• **Brief 1**: In the passage about soothing a crying baby, how long was the play time that daddy and the baby had on the mat?
• **Brief 2**: Transcribe part of the passage about soothing a crying baby word for word, beginning at the words "Total truce while" and stopping after "decompensated again mid-afternoon.".
• **Brief 3**: Pick up the passage about soothing a crying baby after its final sentence and write what comes next.

He sat her on his knee and tried to have a sincere dialog with her about her needs with such emotional openness that I was a wee bit jealous! He tried the play mat, the swing, the diaper table, the rocking chair, the boba, singing, swaying shushing, bouncing... I was trying not to interfere, but would occasionally give in my raging mommy-instincts (hearing my baby cry is like having somebody dig their nails into delicate areas with increasing pressure and traction) and ask if we could try "the kitchen," which is code for her preference du semaine of being held upright and walked in the kitchen with her left hand in her mouth and drool pooling down mommy's arm while mommy babbles nonsense at her nonstop. She wasn't suddenly sunshine and rainbows, but she stopped sobbing and glazed into her calming routine... until daddy offered to take her again. After a while of an unsuccessful attempt of Daddy with boba, I calmed her back down and got her into my boba, and we finally took the mid-afternoon walk I usually take to get her into her afternoon nap. Of course the same cycle before her next two feeds to varying degrees. 

Total truce while daddy was bottle feeding and burping her of course. And they had a nice little five minute play time on the mat before she decompensated again mid-afternoon.

• **Records supplied**:
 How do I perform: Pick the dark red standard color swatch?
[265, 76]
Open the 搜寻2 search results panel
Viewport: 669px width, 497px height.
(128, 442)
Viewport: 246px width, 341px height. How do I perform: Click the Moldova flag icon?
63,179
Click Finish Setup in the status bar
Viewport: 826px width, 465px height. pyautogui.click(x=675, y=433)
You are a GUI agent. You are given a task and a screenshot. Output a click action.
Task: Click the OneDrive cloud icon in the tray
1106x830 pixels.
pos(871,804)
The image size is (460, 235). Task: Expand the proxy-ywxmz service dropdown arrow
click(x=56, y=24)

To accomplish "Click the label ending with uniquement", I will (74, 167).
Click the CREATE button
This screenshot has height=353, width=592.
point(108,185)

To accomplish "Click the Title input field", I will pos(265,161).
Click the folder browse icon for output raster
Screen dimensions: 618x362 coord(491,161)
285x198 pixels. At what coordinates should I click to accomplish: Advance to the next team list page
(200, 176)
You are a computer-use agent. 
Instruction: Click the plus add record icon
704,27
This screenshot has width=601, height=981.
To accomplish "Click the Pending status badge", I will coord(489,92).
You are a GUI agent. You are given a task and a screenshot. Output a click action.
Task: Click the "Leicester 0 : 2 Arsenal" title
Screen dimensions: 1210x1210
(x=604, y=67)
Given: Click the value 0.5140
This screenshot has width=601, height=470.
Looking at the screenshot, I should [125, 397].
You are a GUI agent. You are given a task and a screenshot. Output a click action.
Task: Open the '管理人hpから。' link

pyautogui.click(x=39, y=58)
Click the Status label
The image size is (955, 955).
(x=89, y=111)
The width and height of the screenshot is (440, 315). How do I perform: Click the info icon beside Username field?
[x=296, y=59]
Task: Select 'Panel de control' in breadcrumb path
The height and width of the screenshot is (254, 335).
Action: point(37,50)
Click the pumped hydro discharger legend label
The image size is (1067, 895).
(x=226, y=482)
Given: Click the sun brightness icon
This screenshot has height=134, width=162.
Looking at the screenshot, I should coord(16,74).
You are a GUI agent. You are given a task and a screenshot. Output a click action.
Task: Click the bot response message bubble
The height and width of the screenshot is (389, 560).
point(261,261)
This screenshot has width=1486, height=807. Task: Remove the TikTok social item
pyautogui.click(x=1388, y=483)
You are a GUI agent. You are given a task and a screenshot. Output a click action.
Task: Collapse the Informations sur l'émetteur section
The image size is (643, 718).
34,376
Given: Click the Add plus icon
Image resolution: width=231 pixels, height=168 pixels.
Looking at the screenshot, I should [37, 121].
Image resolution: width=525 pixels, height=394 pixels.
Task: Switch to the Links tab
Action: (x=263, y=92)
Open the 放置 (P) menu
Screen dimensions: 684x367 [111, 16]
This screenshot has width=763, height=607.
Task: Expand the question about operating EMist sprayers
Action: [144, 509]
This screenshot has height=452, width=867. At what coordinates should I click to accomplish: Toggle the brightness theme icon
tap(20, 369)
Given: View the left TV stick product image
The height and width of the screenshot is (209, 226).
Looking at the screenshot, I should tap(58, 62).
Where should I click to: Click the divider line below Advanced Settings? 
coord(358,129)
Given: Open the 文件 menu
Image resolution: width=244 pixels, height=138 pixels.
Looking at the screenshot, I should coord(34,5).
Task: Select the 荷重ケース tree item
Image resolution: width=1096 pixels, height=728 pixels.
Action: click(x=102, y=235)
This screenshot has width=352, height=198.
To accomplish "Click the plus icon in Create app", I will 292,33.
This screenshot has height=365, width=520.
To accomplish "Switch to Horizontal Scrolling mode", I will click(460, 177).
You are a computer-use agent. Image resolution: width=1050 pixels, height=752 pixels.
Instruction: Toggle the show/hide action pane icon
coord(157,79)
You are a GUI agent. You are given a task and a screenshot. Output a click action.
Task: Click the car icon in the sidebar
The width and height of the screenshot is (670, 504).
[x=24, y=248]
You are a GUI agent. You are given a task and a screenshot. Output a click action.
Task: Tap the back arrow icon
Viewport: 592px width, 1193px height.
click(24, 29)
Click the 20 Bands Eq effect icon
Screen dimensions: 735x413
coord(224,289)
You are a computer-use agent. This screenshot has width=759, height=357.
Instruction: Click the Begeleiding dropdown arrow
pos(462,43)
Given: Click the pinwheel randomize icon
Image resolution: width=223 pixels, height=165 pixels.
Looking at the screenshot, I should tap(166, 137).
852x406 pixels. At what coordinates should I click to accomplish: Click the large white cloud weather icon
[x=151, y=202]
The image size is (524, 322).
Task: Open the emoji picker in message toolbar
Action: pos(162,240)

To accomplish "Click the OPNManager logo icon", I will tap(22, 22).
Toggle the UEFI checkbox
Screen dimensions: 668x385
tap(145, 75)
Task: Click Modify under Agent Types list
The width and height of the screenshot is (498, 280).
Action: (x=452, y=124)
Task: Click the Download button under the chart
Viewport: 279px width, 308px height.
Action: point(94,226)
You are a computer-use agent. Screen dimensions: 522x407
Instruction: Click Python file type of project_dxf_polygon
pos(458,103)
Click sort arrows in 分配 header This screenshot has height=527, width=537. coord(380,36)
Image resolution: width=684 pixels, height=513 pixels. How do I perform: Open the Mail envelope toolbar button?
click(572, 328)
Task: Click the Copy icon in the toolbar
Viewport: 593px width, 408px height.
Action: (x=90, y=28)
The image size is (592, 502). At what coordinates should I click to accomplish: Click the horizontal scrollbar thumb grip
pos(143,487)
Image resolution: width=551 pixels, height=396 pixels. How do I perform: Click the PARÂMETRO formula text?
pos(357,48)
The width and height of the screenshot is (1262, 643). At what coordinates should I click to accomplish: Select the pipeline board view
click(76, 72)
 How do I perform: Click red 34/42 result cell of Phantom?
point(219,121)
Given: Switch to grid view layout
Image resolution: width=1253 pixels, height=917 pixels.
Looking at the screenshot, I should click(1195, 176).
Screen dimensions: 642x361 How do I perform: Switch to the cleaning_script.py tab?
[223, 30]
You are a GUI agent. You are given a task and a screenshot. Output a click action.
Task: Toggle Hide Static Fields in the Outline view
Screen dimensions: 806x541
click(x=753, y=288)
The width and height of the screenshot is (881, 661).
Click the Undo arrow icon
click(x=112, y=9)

• **Result 1**: Five minutes.

• **Result 2**:
Total truce while daddy was bottle feeding and burping her of course. And they had a nice little five minute play time on the mat before she decompensated again mid-afternoon.

• **Result 3**:
I asked him if he was ready to be a stay-at-home dad yet! He demurred. But, well, the point is, there's kind of a skill here I think that goes beyond having boobs. And I'm kind of marveling that I've somehow built that up. Because if she'd thrown this stuff at me a few weeks ago, I'd have been lost at a sea of baby tears. But I really am starting to have this feel of her different cries and her daily rhythms. Meaning it's time for them to all mix up and throw us into chaos. 

And yes, I know that kids go back and forth on their preference for various parents. I don't even think we've actually hit attachment per se, as much as a preference for a couple of subtle tricks I've learned and can't quite pass on. So I won't get too cocky. But after a few weeks of "well, maybe I could just try... I mean, it probably won't work, but hey..." and "want me to take a shift? Sure it won't make a difference but..." I'm just going to go ahead and pat myself on the back a bit and feel a little more ownership over the term MOMMY. 

Her daddy is such a trooper, though. Just keeps trying new things and selectively taking direction (he still wants to figure out his way, and that's fair) and wanting her back, despite the obvious frustration. Ok, either that's love or his famously bad memory. But I'm going with love..

 She's a lucky baby. And mommy knows it enough to dig her nails into the couch and let them figure it as long as she can stand it. Although she may still feel a little ambivalent about the fact that daddy will still wind up with the cute playful moments, because mommy really feels compelled to rush into the breech of an unmade home and accomplish anything (like, say, eating) in the few quiet moments. But that is kind of her call. 

And while she's a lucky baby, I'll tempt the fates and say she's also pretty lucky to have me in my full scale mommening. I'd pat myself on the back, but that is really hard when she's passed out in the boba, head thrown back and bobbing like it is.